Am 17. Juni 1953 protestierten Hunderttausende in der DDR gegen politische Repression und die wirtschaftliche Krise, der Aufstand wurde mithilfe der Sowjetunion gewaltsam niedergeschlagen. In der Bundesrepublik war der 17. Juni bis 1990 nationaler Gedenktag und gesetzlicher Feiertag. Über dessen Bedeutung sprach der Evangelische Pressedienst (epd) mit der Historikerin Franziska Kuschel. Sie leitet den Arbeitsbereich Wissenschaft der Bundesstiftung zur Aufarbeitung der SED-Diktatur.

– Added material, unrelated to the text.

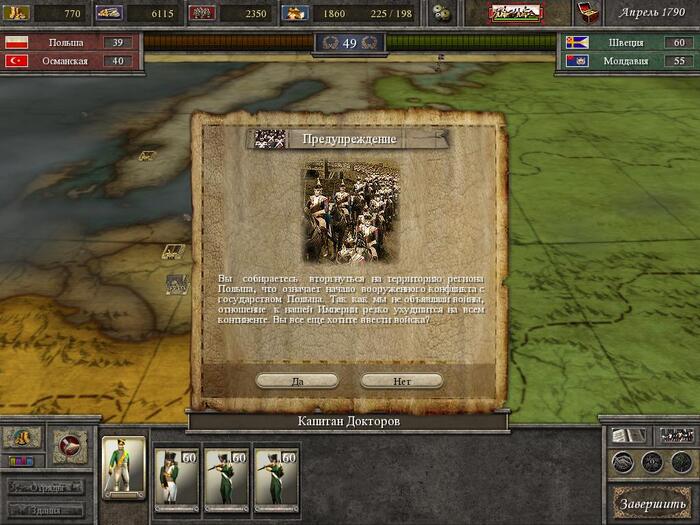End the turn with the Завершить button

coord(650,501)
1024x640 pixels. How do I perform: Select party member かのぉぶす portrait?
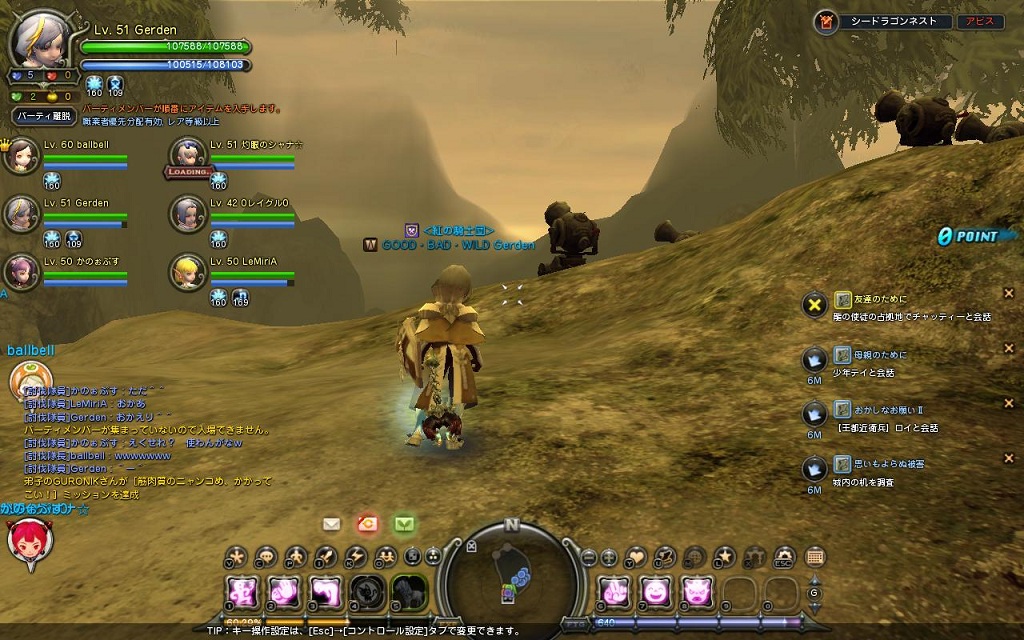(x=22, y=272)
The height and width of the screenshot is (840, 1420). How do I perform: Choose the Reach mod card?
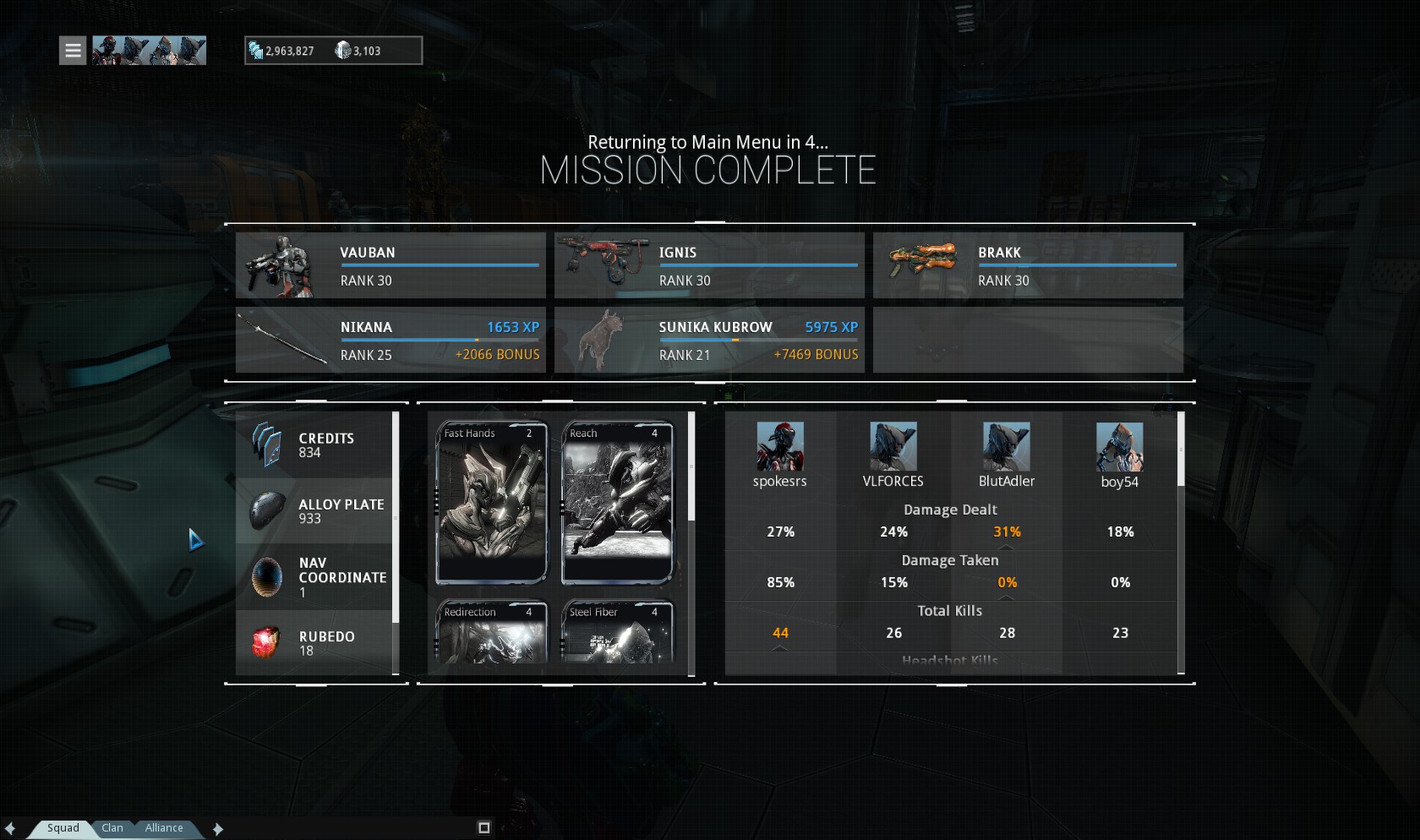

Der 17. Juni war in der alten Bundesrepublik Feiertag, aber dessen inhaltliche Bedeutung wurde dort vielfach nicht wahrgenommen. Warum war das so?
Franziska Kuschel: Je unwahrscheinlicher die Wiedervereinigung wurde, desto weniger verstanden Bürgerinnen und Bürger das, was da gefeiert wurde. Die Erinnerung an den Volksaufstand in der DDR verblasste mit den Jahren. Politische Gedenkreden gab es in der Bundesrepublik natürlich weiter, aber die fanden immer weniger Aufmerksamkeit. Der Alltag vieler Westdeutscher sah einfach anders aus. Der Feiertag wurde eher für Ausflüge ins Grüne genutzt. Anfangs sah der Feiertag übrigens so aus, dass es unzählige Mahnfeuer entlang der innerdeutschen Grenze gab, Einheitsfeiern und Staffelläufe durch die Bundesrepublik.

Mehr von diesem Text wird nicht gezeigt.